- NLS Pharmaceutics Ltd NLSP has announced interim topline data from its Phase 2a trial of its lead product candidate, Quilience (Mazindol ER), in narcolepsy.
- For excessive daytime sleepiness (EDS), the trial's primary endpoint, patients on Mazindol ER exhibited a mean decrease of 7.3 points on the sleepiness scale compared to a 3.0 point decrease for patients on placebo.
- Patients on Mazindol ER showed a mean 39% improvement on the sleepiness scale from baseline.
- To date, Mazindol ER was generally safe and well-tolerated in the current Phase 2a trial, and the interim data are consistent with prior mazindol studies.
- Related: NLS Pharma Stock Gains After Issuance Of Mazindol US Patent.
- No patients dropped out of the study due to safety or efficacy concerns, and only one patient in the interim analysis discontinued the study for personal reasons.
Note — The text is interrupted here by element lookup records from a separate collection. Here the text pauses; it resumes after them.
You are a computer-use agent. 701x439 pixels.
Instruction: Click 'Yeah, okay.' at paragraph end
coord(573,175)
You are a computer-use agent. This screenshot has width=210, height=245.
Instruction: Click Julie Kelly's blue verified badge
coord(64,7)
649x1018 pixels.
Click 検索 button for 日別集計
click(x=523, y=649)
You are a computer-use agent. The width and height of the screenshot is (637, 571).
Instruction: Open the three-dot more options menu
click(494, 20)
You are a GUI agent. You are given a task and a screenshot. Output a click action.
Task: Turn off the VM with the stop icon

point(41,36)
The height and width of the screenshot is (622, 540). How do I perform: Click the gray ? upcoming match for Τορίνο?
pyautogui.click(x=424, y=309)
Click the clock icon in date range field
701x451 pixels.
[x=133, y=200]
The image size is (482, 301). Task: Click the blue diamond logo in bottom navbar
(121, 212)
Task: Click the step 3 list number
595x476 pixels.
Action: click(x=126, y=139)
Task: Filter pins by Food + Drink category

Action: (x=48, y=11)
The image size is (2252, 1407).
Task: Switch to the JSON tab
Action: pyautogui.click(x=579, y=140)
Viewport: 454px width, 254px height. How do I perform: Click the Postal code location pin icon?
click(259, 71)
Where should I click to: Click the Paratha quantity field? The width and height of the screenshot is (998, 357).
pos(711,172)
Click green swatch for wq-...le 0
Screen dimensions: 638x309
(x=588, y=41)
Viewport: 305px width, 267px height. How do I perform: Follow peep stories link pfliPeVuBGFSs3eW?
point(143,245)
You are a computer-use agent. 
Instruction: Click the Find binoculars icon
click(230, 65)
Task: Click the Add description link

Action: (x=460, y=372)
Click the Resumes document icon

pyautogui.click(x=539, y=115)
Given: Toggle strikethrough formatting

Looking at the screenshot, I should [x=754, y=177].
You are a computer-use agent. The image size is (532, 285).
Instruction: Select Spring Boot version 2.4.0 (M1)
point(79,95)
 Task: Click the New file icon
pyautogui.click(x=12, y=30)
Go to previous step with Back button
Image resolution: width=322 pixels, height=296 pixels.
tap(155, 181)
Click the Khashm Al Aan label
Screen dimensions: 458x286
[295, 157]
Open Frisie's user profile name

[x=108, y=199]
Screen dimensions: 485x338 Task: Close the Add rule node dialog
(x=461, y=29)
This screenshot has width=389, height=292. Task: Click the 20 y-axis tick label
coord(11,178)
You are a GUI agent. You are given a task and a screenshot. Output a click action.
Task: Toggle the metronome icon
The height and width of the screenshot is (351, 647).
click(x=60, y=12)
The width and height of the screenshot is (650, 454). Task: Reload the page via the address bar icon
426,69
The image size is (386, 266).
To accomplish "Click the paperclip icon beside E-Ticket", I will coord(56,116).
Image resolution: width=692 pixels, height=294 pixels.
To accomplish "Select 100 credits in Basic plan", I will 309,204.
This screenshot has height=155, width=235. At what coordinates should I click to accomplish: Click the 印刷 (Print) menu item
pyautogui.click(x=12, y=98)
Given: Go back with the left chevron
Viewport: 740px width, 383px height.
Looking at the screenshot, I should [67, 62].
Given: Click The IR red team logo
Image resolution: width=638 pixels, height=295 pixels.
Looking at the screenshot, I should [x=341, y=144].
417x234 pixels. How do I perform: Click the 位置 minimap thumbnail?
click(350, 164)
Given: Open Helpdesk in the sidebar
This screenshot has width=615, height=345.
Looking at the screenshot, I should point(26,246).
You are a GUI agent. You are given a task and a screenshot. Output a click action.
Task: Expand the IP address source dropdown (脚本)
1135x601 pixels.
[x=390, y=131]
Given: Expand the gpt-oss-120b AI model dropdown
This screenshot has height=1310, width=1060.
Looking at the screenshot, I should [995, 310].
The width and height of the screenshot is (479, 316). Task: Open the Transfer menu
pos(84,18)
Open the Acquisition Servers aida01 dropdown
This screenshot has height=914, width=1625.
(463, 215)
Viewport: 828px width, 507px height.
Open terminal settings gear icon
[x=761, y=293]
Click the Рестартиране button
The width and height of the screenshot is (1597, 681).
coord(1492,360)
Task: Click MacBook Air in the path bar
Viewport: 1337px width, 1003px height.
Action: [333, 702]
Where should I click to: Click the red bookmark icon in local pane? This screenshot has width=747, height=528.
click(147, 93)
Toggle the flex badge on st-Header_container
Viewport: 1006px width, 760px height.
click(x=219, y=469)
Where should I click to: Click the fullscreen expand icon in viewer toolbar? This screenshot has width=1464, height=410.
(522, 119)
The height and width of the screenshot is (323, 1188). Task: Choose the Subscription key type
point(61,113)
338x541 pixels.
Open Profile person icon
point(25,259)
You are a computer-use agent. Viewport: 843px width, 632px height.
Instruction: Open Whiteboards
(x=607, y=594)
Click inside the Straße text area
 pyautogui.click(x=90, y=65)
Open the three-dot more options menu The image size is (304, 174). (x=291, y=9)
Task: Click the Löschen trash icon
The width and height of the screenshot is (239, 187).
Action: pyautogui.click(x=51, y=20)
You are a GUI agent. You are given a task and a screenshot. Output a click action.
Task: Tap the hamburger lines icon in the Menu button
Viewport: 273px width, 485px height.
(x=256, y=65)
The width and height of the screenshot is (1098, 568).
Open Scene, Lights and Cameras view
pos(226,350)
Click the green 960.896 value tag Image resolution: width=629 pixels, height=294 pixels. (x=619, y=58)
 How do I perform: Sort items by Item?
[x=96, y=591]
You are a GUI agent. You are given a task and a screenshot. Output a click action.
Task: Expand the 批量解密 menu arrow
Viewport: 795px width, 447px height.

- Study NLS-1022 (OLE study) to access treatment with Mazindol ER treatment for up to 6 months.
- As of the data collection date for the Phase 2a interim analysis (February 25, 2022), 82% of patients who completed the randomized controlled study elected to participate in the OLE study.
- Price Action: NLSP shares are down 32.70% at $1.19 during the market session on the last check Wednesday.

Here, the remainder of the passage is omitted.